With the increasing competition from other Arab countries, such as the UAE and Morocco, it has become mandatory to preserve Egypt’s attractiveness and develop the infrastructure that will accomodate the increase in arrivals.
“One of the weaknesses in Egypt’s tourism strategy that must be addressed is the focus on increasing the number of tourists by offering cheap packages and poor services, Elhamy El-Zayat, chairman of Emeco Travel, told Daily News Egypt.
These packages result in complaints of poor service, pushy traders and poor standards, which consequently lead to low tourist return rates. In 2006, the ministry issued a report saying the number of tourists returning to Egypt – an important indicator of tourist satisfaction – was a dismal 20 percent.
As a result, the ministry has decided to deliver educational programs through a combination of online courses, aimed at furthering the development of Egyptian industry professionals. This program is targeted at a select group of 40 general managers of full-service three- to five-star hotels, and focuses on strategic hospitality management and financial management. Other programs aimed at training the industry’s workers – hotels’ and restaurant staff, drivers of tourist buses, etc – are also in the plans.

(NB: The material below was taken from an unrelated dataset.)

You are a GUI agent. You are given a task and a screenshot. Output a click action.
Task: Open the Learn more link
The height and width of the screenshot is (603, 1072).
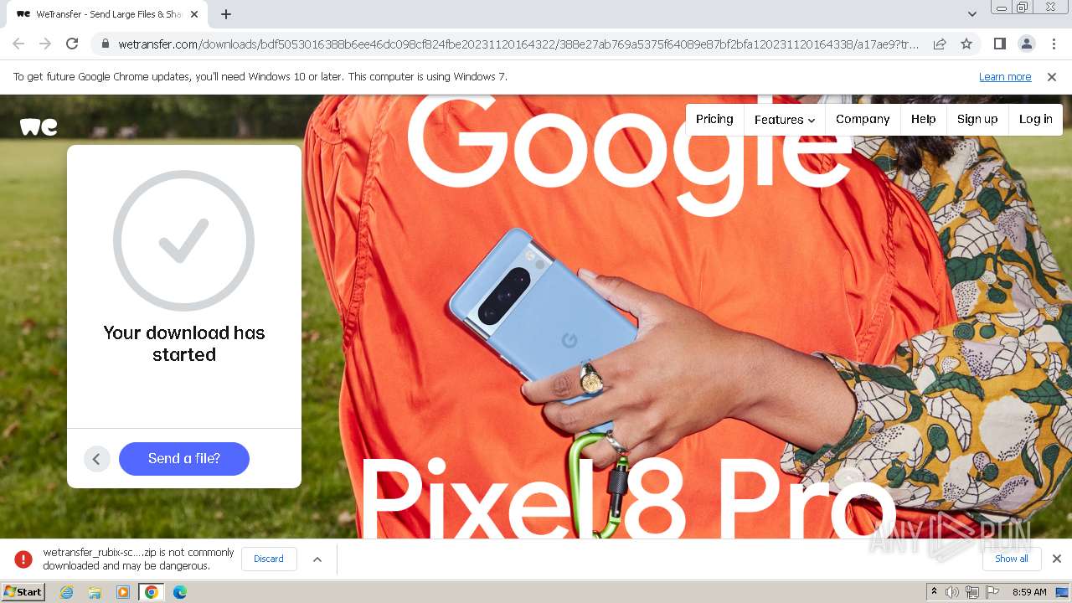1005,77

To meet the increase in numbers of tourists, Egypt must invest in upgrading its infrastructure. An extra 15,000 hotel rooms will be needed annually, with investments of about LE6 billion. This expansion will no doubt necessitate the active participation of the private sector.
“The expansion is indeed taking place, through private sector companies that have established full-fledged resorts in places likes Hurghada, Sahl Hasheesh and Ain Sokhna, El-Zayat said. Although establishing hotels inside Cairo could be more difficult due to the congestion and lack of space, several foreign investors have taken the initiative.
Catering to more visitors will entail more than building hotels. Improving the quality of existing airports and increasing their capacity to receive more flights is another challenge.
Analysts have long called for the liberalization of the aviation industry and its policies to realize its true potential. “As a result of the intense competition between tourism destinations worldwide, easy access – and, therefore, efficient air transport – has become increasingly important to tourists deciding which destination to choose, a World Tourism and Travel Council (WTTC) report about aviation in Egypt said.
The report suggested that liberating the aviation industry and ending the monopoly of Egypt Air, Egypt s only national carrier, could help increase international arrivals by 2 million annually. The WTTC called for immediate changes, such as allowing flag carriers to operate more flights to Cairo and the region, allow more international charter flights and ending restrictions on privately owned Egyptian airlines.
While it might not have conformed with all the WTTC’s recommendations, Egypt has taken steps to improve aviation services. The building of a third terminal at the Cairo International Airport is currently in process and following its completion at the end of 2008, it should increase the airport’s capacity by 11 million passengers annually. The Sharm El-Sheikh, Hurghada, Luxor, Aswan and Abu Simbel airports have also been upgraded.
Still, there s more work to be done for the nation s tourism sector to really take off.